Proposed hospital payment measures do not consider post-acute care sufficiently, AHCA tells CMS

A potential new Medicare payment measure for hip and knee replacements needs to be revised, or it could limit patients’ access to care, according to the American Health Care Association/National Center for Assisted Living.

The nation’s largest long-term care association laid out its concerns to the Centers for Medicare & Medicaid Services on Nov. 21. CMS requested comments on two reports released in September, which described progress in developing a way to measure the costs of total hip and/or knee arthroplasty (THA/TKA). The government is interested in a measure that would take into account hospital case mix, geographic payment differences and other variables, in order to get an idea of what a reasonable cost is to achieve high-quality outcomes. The measure could be used in setting payment levels in bundled payment systems and similar models.
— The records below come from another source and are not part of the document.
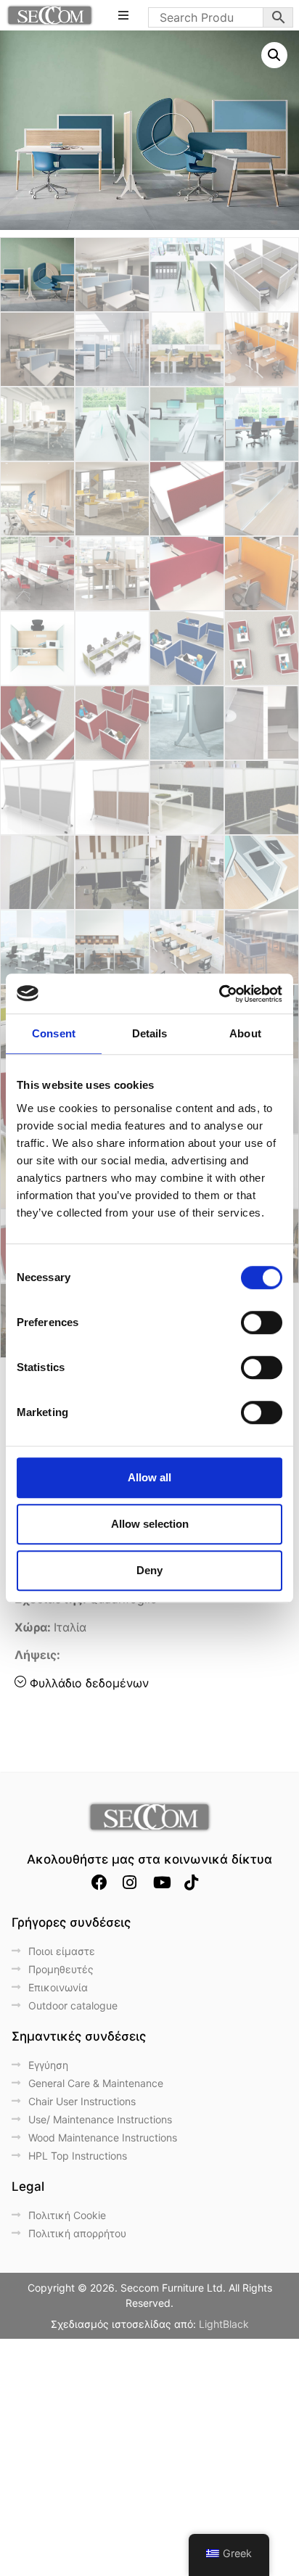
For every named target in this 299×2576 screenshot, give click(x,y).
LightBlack (224, 2324)
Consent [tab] (53, 1033)
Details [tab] (150, 1033)
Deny (149, 1570)
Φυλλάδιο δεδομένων (89, 1683)
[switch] (261, 1322)
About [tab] (245, 1033)
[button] (274, 55)
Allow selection (150, 1524)
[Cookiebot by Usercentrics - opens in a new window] (218, 993)
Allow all (149, 1477)
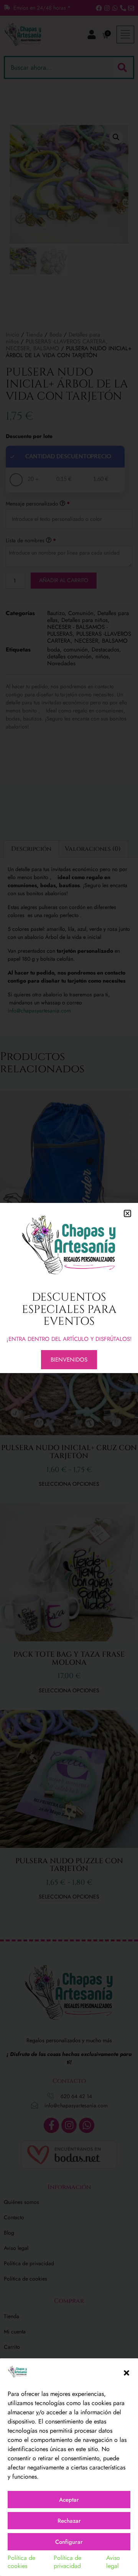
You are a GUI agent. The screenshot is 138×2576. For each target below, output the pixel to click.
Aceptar (69, 2500)
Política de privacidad (67, 2561)
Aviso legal (113, 2561)
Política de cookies (21, 2561)
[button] (126, 2373)
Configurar (69, 2542)
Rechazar (69, 2521)
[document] (69, 1288)
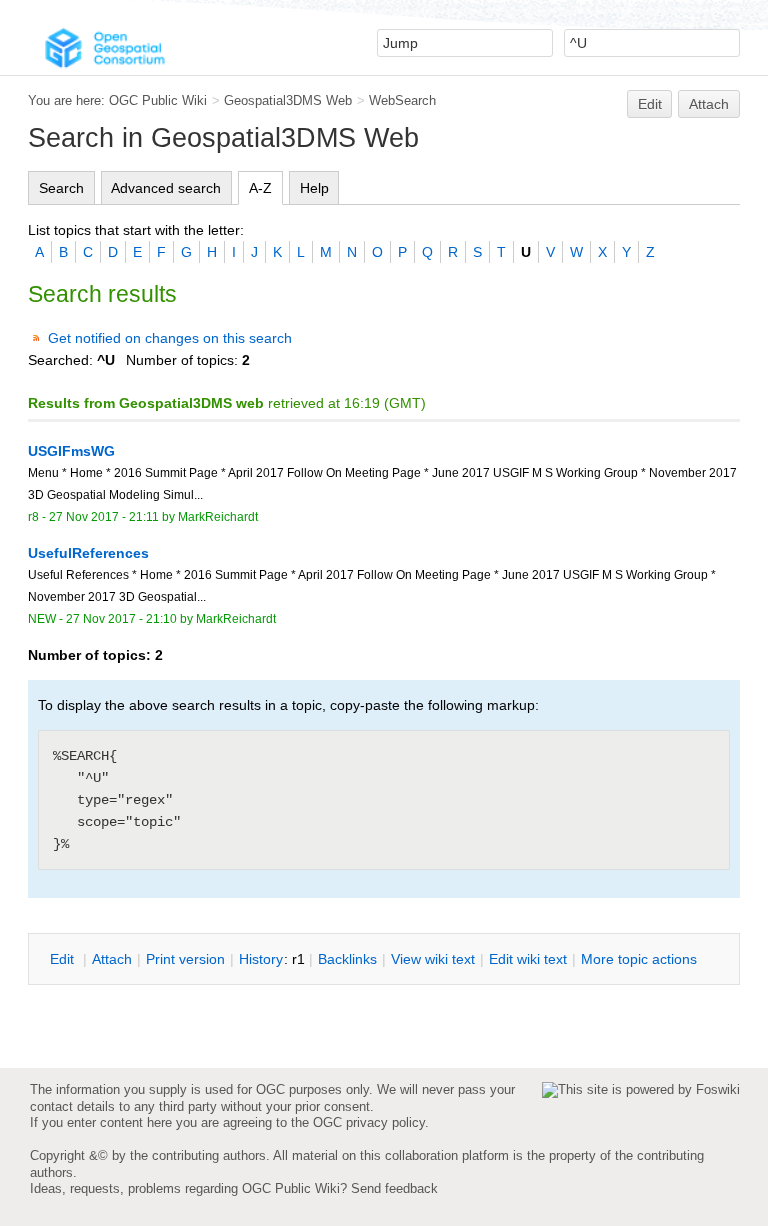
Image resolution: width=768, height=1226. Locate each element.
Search (61, 188)
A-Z (260, 188)
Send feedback (394, 1188)
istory (261, 959)
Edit (650, 104)
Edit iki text (528, 959)
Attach (709, 104)
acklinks (347, 959)
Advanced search (166, 188)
One concern is that an expert panel was surprised that post-acute services account for 60% of THA/TKA payments. This suggests that the expert panel evaluating the proposed measure might be lacking members with post-acute expertise, AHCA/NCAL Senior Director of Therapy Advocacy Daniel E. Ciolek wrote in the organization’s comment.

Additionally, the measure does not adjust for where hospital patients come from or where they go post-surgery, Ciolek wrote. For instance, costs might be predictably lower for a person coming from and going back to a long-term care setting, as compared with someone who will undertake more rigorous post-acute therapy in order to return to “a two-story walkup home.”

“AHCA is concerned that if the hospital-level, risk-standardized payment measure associated with a 90-day episode of care for elective THA/TKA does not address these cost-predictive variables, and if the measure is adopted for quality or payment policy purposes in the future, then patient access to such services may be compromised,” Ciolek wrote.

The worry is that if risk adjustment is not adequate, hospitals might avoid performing procedures on patients who require more complex and costly rehab, or these patients might not have access to the needed level of post-acute therapy, according to Ciolek.